# Extrait du texte:

Compréhension émotionnelle

Cet usage pléthorique est donc un signal face aux dangers qui menacent les modalités du « vivre ensemble », du « faire commun » dans un monde où les promesses des idéologies du XXe siècle n’ont pas été tenues. Religieuses et/ou politiques, ces grandes transcendances constituaient le ciment de « l’être », du « vivre » et du « faire » ensemble, elles projetaient les individus vers des avenirs meilleurs.

Les différentes composantes de l’empathie (Ecole Normale Supérieure, 2020).

Or, depuis quelques décennies, ce ciment perd de sa qualité. Il ne permet plus autant d’ouverture vers l’autre et encore moins la compréhension de ces autres différents de soi souvent relégués au statut de danger.

Nos sociétés seraient-elles en panne d’empathie ? Serions-nous empathiques d’abord, et parfois uniquement, envers ceux qui nous ressemblent mettant ainsi à distance notre responsabilité morale à l’égard de l’étranger (au sens étymologique de « qui n’est pas de la famille, du pays ») ? Dans l’affirmative, ne faudrait-il pas alors inscrire « l’empathie ouverte » – cette disposition à se penser « soi-même comme un autre » – dans les programmes de l’école de la République ?

L’empathie, comme chacun le sait, c’est l’idée que l’on peut « se mettre à la place de l’autre » pour le comprendre. Mais, si l’empathie c’est « se mettre à la place de l’autre… », où va bien pouvoir se mettre l’autre quand je vais prendre sa place, argueraient les esprits un peu taquins ?

Tout compte fait, si l’empathie n’est pas si simple à définir, il est quand même possible de dire qu’elle est plurielle et qu’elle s’apparente à une forme de poupée gigogne composée de 3 enveloppes.

  • La première enveloppe, appelée empathie émotionnelle, se développe autour d’un an. À partir de cet âge, grâce aux sollicitations de l’entourage, les enfants apprennent progressivement à reconnaitre et à identifier les émotions sur les visages des autres.

  • Une deuxième enveloppe, désignée empathie cognitive, est en œuvre autour de 2/3 ans. L’enfant s’ouvre alors au monde au-delà du cercle restreint de la famille et de son entourage proche. C’est au cours de cette période que le petit découvre le plaisir d’imiter les personnes qui l’entourent : ses parents, ses enseignants, ses frères et sœurs… En jouant à « faire comme si », il se rend compte que les autres peuvent penser différemment que lui.

  • Une troisième enveloppe, appelée empathie mature, se développe à partir de 6/7 ans. A cet âge, l’enfant peut ne pas être d’accord avec ses parents, ses frères et sœurs, ses camarades de classe… mais surtout il dit pourquoi il n’est pas d’accord. Ce n’est pas comme à 2 ou 3 ans où il était juste capable de dire non pour… exister. Là il est prêt à se justifier, voire même à faire des plaidoiries, en veux-tu en voilà… Et ce sont ces débats contradictoires à la maison, à l’école, sur le terrain de basket, dans le quartier… qui lui permettent de comprendre ce que les autres ressentent, pensent et donc d’être capable de voir le monde avec les yeux des autres.

# Consigne écrite:
Comment se traduit en anglais cette phrase du texte sur l'empathie : « L’empathie, comme chacun le sait, c’est l’idée que l’on peut « se mettre à la place de l’autre » pour le comprendre. » ?

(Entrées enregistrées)

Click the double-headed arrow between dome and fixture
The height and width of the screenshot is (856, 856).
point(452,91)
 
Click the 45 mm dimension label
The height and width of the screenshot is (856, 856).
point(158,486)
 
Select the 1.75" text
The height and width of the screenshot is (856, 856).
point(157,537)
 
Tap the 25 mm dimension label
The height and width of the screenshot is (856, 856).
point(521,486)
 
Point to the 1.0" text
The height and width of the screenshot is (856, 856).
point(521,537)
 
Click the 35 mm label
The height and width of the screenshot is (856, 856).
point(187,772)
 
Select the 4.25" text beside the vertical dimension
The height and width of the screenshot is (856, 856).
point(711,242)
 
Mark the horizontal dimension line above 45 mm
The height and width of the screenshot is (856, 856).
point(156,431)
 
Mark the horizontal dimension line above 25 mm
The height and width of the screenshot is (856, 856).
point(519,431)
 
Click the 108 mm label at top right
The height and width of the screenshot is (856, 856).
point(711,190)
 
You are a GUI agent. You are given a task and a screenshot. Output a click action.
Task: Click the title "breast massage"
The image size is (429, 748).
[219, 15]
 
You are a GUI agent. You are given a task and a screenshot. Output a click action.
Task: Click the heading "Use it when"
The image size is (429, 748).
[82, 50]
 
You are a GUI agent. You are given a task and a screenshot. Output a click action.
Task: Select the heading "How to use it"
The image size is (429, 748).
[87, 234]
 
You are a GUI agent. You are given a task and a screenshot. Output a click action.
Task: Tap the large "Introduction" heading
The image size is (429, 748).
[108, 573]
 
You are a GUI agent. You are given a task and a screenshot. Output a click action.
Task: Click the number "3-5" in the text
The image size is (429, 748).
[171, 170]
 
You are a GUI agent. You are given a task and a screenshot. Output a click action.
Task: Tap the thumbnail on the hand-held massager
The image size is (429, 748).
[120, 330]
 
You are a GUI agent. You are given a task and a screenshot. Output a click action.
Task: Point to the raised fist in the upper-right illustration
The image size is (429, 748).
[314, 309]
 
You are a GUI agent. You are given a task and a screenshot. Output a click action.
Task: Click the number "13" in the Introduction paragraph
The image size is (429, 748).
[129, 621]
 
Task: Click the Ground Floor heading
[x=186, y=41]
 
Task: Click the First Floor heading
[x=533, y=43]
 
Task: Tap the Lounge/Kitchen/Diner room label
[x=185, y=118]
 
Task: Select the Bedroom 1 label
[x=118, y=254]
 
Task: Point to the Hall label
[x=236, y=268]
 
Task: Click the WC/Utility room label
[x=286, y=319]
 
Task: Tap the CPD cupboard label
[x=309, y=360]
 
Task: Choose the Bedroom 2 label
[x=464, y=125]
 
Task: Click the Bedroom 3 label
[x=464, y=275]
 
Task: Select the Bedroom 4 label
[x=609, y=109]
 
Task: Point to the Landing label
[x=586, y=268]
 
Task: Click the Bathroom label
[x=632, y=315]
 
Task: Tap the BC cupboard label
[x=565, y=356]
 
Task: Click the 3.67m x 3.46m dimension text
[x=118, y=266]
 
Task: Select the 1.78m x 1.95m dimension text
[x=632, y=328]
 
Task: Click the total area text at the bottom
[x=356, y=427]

# Résultat attendu:
Empathy, as everyone knows, is the idea that one can "put oneself in the other's place" in order to understand them.